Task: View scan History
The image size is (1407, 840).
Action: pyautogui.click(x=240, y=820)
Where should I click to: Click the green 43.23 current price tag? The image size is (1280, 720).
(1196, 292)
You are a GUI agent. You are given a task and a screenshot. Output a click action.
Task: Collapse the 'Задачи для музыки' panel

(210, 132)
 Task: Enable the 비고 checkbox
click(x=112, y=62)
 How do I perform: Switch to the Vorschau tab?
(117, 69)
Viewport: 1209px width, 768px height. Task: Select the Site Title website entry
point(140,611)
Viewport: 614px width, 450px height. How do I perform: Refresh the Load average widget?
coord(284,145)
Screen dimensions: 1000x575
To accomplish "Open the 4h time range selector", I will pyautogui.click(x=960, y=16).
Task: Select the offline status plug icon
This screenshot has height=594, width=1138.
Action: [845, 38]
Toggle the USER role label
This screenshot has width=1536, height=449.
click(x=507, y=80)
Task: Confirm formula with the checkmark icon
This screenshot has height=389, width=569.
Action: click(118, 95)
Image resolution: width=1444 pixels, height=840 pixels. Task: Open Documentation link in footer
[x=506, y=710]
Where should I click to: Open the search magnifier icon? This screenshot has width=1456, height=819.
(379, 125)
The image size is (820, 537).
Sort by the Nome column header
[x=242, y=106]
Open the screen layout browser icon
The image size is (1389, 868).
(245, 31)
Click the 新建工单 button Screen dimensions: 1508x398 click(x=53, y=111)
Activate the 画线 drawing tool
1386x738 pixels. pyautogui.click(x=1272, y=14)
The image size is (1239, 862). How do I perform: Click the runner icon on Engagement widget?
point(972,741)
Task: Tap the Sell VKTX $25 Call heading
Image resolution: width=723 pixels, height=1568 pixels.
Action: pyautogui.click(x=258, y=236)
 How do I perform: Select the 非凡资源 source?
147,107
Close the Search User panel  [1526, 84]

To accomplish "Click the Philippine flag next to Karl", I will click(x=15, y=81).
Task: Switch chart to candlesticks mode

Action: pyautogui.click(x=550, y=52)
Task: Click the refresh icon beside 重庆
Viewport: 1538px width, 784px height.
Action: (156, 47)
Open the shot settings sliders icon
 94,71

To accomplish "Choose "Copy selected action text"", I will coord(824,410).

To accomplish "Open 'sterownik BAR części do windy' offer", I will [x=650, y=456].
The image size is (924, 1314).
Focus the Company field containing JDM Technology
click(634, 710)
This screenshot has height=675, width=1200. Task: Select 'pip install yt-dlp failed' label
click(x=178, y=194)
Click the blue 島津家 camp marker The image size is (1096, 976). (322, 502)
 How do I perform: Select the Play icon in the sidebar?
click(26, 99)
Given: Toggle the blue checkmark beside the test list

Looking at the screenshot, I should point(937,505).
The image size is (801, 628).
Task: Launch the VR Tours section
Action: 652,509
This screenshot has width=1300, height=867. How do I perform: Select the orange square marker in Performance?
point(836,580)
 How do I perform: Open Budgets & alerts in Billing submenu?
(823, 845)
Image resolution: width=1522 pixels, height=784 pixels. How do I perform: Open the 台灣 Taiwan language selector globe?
▬▬▬▬▬▬▬▬▬▬
Rewrite everything from the line containing "The image size is (820, 537)." down to the line containing "click(26, 99)", putting "How can I" wherever "How do I perform" appears and changing nothing else.

The image size is (820, 537).
Sort by the Nome column header
[x=242, y=106]
Open the screen layout browser icon
The image size is (1389, 868).
(245, 31)
Click the 新建工单 button Screen dimensions: 1508x398 click(x=53, y=111)
Activate the 画线 drawing tool
1386x738 pixels. pyautogui.click(x=1272, y=14)
The image size is (1239, 862). How can I: Click the runner icon on Engagement widget?
point(972,741)
Task: Tap the Sell VKTX $25 Call heading
Image resolution: width=723 pixels, height=1568 pixels.
Action: pyautogui.click(x=258, y=236)
 How can I: Select the 非凡资源 source?
147,107
Close the Search User panel  [1526, 84]

To accomplish "Click the Philippine flag next to Karl", I will click(x=15, y=81).
Task: Switch chart to candlesticks mode

Action: pyautogui.click(x=550, y=52)
Task: Click the refresh icon beside 重庆
Viewport: 1538px width, 784px height.
Action: (156, 47)
Open the shot settings sliders icon
 94,71

To accomplish "Choose "Copy selected action text"", I will coord(824,410).

To accomplish "Open 'sterownik BAR części do windy' offer", I will [x=650, y=456].
The image size is (924, 1314).
Focus the Company field containing JDM Technology
click(634, 710)
This screenshot has height=675, width=1200. Task: Select 'pip install yt-dlp failed' label
click(x=178, y=194)
Click the blue 島津家 camp marker The image size is (1096, 976). (322, 502)
 How can I: Select the Play icon in the sidebar?
click(26, 99)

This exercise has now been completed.